╔══
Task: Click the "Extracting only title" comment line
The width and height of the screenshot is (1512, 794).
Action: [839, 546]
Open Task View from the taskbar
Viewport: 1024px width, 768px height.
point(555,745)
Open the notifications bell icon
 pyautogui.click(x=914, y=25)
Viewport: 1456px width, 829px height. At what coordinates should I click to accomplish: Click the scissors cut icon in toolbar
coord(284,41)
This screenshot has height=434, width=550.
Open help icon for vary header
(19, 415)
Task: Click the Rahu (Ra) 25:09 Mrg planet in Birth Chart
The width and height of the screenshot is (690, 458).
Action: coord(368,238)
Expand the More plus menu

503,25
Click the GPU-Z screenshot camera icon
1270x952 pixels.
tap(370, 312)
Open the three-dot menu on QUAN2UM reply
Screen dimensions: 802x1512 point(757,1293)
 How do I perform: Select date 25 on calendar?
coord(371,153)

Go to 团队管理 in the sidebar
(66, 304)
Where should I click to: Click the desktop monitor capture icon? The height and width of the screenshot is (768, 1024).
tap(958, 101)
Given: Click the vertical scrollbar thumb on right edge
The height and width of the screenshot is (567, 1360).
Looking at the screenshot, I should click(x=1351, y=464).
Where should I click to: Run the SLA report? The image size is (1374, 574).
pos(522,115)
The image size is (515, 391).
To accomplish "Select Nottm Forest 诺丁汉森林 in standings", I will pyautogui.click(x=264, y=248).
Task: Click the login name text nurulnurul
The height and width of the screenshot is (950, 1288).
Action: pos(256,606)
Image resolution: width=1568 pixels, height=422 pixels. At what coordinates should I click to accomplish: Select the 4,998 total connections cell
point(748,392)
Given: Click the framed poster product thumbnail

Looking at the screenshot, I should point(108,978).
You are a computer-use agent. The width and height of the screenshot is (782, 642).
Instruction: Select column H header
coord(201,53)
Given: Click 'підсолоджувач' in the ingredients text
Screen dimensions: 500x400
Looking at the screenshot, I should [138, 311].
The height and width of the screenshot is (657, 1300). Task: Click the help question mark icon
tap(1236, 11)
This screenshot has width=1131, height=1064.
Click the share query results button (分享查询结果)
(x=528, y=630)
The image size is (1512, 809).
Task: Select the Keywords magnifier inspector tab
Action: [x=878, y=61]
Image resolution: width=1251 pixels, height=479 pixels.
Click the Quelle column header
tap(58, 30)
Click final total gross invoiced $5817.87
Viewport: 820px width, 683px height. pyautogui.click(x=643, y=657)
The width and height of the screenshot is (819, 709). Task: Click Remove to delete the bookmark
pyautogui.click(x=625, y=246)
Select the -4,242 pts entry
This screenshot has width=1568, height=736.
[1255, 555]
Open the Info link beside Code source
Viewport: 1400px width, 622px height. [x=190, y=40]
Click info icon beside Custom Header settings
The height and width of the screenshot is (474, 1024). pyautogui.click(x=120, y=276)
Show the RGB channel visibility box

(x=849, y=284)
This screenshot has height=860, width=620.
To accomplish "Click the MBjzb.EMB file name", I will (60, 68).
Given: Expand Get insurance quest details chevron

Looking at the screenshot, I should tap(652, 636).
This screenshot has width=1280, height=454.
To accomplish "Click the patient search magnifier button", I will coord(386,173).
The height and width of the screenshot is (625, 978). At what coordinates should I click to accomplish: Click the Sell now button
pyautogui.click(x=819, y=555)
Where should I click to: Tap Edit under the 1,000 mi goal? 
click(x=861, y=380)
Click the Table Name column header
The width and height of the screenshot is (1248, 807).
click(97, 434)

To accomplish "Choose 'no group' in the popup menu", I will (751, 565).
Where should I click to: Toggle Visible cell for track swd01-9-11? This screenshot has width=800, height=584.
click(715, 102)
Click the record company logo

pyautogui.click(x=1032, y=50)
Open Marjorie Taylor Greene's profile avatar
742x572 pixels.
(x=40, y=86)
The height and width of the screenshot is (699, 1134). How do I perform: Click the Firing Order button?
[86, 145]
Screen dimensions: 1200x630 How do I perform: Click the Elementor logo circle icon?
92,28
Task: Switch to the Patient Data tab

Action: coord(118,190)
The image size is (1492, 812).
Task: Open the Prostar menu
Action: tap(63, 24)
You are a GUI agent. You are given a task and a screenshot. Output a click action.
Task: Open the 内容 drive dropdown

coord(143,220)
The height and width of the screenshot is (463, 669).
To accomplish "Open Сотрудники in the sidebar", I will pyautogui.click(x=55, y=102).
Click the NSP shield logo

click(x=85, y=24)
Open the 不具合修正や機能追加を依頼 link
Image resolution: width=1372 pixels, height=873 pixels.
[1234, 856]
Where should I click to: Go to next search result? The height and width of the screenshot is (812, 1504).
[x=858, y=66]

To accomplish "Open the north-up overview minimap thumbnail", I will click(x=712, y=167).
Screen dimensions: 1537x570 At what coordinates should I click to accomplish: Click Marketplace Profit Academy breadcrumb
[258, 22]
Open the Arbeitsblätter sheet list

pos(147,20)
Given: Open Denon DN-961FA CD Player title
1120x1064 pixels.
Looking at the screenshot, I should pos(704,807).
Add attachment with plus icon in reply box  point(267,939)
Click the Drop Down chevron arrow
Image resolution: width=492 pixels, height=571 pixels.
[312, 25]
╚══
▶ [Task prompt]: Rewrite the records above as a numbered list, omitting any blank lines.

▶ [Output for this task]:
1. Task: Click the "Extracting only title" comment line
2. The width and height of the screenshot is (1512, 794).
3. Action: [839, 546]
4. Open Task View from the taskbar
5. Viewport: 1024px width, 768px height.
6. point(555,745)
7. Open the notifications bell icon
8.  pyautogui.click(x=914, y=25)
9. Viewport: 1456px width, 829px height. At what coordinates should I click to accomplish: Click the scissors cut icon in toolbar
10. coord(284,41)
11. This screenshot has height=434, width=550.
12. Open help icon for vary header
13. (19, 415)
14. Task: Click the Rahu (Ra) 25:09 Mrg planet in Birth Chart
15. The width and height of the screenshot is (690, 458).
16. Action: coord(368,238)
17. Expand the More plus menu
18. 503,25
19. Click the GPU-Z screenshot camera icon
20. 1270x952 pixels.
21. tap(370, 312)
22. Open the three-dot menu on QUAN2UM reply
23. Screen dimensions: 802x1512 point(757,1293)
24.  How do I perform: Select date 25 on calendar?
25. coord(371,153)
26. Go to 团队管理 in the sidebar
27. (66, 304)
28. Where should I click to: Click the desktop monitor capture icon? The height and width of the screenshot is (768, 1024).
29. tap(958, 101)
30. Given: Click the vertical scrollbar thumb on right edge
31. The height and width of the screenshot is (567, 1360).
32. Looking at the screenshot, I should click(x=1351, y=464).
33. Where should I click to: Run the SLA report? The image size is (1374, 574).
34. pos(522,115)
35. The image size is (515, 391).
36. To accomplish "Select Nottm Forest 诺丁汉森林 in standings", I will pyautogui.click(x=264, y=248).
37. Task: Click the login name text nurulnurul
38. The height and width of the screenshot is (950, 1288).
39. Action: pos(256,606)
40. Image resolution: width=1568 pixels, height=422 pixels. At what coordinates should I click to accomplish: Select the 4,998 total connections cell
41. point(748,392)
42. Given: Click the framed poster product thumbnail
43. Looking at the screenshot, I should point(108,978).
44. You are a computer-use agent. The width and height of the screenshot is (782, 642).
45. Instruction: Select column H header
46. coord(201,53)
47. Given: Click 'підсолоджувач' in the ingredients text
48. Screen dimensions: 500x400
49. Looking at the screenshot, I should [138, 311].
50. The height and width of the screenshot is (657, 1300). Task: Click the help question mark icon
51. tap(1236, 11)
52. This screenshot has width=1131, height=1064.
53. Click the share query results button (分享查询结果)
54. (x=528, y=630)
55. The image size is (1512, 809).
56. Task: Select the Keywords magnifier inspector tab
57. Action: [x=878, y=61]
58. Image resolution: width=1251 pixels, height=479 pixels.
59. Click the Quelle column header
60. tap(58, 30)
61. Click final total gross invoiced $5817.87
62. Viewport: 820px width, 683px height. pyautogui.click(x=643, y=657)
63. The width and height of the screenshot is (819, 709). Task: Click Remove to delete the bookmark
64. pyautogui.click(x=625, y=246)
65. Select the -4,242 pts entry
66. This screenshot has width=1568, height=736.
67. [1255, 555]
68. Open the Info link beside Code source
69. Viewport: 1400px width, 622px height. [x=190, y=40]
70. Click info icon beside Custom Header settings
71. The height and width of the screenshot is (474, 1024). pyautogui.click(x=120, y=276)
72. Show the RGB channel visibility box
73. (x=849, y=284)
74. This screenshot has height=860, width=620.
75. To accomplish "Click the MBjzb.EMB file name", I will (60, 68).
76. Given: Expand Get insurance quest details chevron
77. Looking at the screenshot, I should tap(652, 636).
78. This screenshot has width=1280, height=454.
79. To accomplish "Click the patient search magnifier button", I will coord(386,173).
80. The height and width of the screenshot is (625, 978). At what coordinates should I click to accomplish: Click the Sell now button
81. pyautogui.click(x=819, y=555)
82. Where should I click to: Tap Edit under the 1,000 mi goal? 
83. click(x=861, y=380)
84. Click the Table Name column header
85. The width and height of the screenshot is (1248, 807).
86. click(97, 434)
87. To accomplish "Choose 'no group' in the popup menu", I will (751, 565).
88. Where should I click to: Toggle Visible cell for track swd01-9-11? This screenshot has width=800, height=584.
89. click(715, 102)
90. Click the record company logo
91. pyautogui.click(x=1032, y=50)
92. Open Marjorie Taylor Greene's profile avatar
93. 742x572 pixels.
94. (x=40, y=86)
95. The height and width of the screenshot is (699, 1134). How do I perform: Click the Firing Order button?
96. [86, 145]
97. Screen dimensions: 1200x630 How do I perform: Click the Elementor logo circle icon?
98. 92,28
99. Task: Switch to the Patient Data tab
100. Action: coord(118,190)
101. The image size is (1492, 812).
102. Task: Open the Prostar menu
103. Action: tap(63, 24)
104. You are a GUI agent. You are given a task and a screenshot. Output a click action.
105. Task: Open the 内容 drive dropdown
106. coord(143,220)
107. The height and width of the screenshot is (463, 669).
108. To accomplish "Open Сотрудники in the sidebar", I will pyautogui.click(x=55, y=102).
109. Click the NSP shield logo
110. click(x=85, y=24)
111. Open the 不具合修正や機能追加を依頼 link
112. Image resolution: width=1372 pixels, height=873 pixels.
113. [1234, 856]
114. Where should I click to: Go to next search result? The height and width of the screenshot is (812, 1504).
115. [x=858, y=66]
116. To accomplish "Open the north-up overview minimap thumbnail", I will click(x=712, y=167).
117. Screen dimensions: 1537x570 At what coordinates should I click to accomplish: Click Marketplace Profit Academy breadcrumb
118. [258, 22]
119. Open the Arbeitsblätter sheet list
120. pos(147,20)
121. Given: Open Denon DN-961FA CD Player title
122. 1120x1064 pixels.
123. Looking at the screenshot, I should pos(704,807).
124. Add attachment with plus icon in reply box  point(267,939)
125. Click the Drop Down chevron arrow
126. Image resolution: width=492 pixels, height=571 pixels.
127. [312, 25]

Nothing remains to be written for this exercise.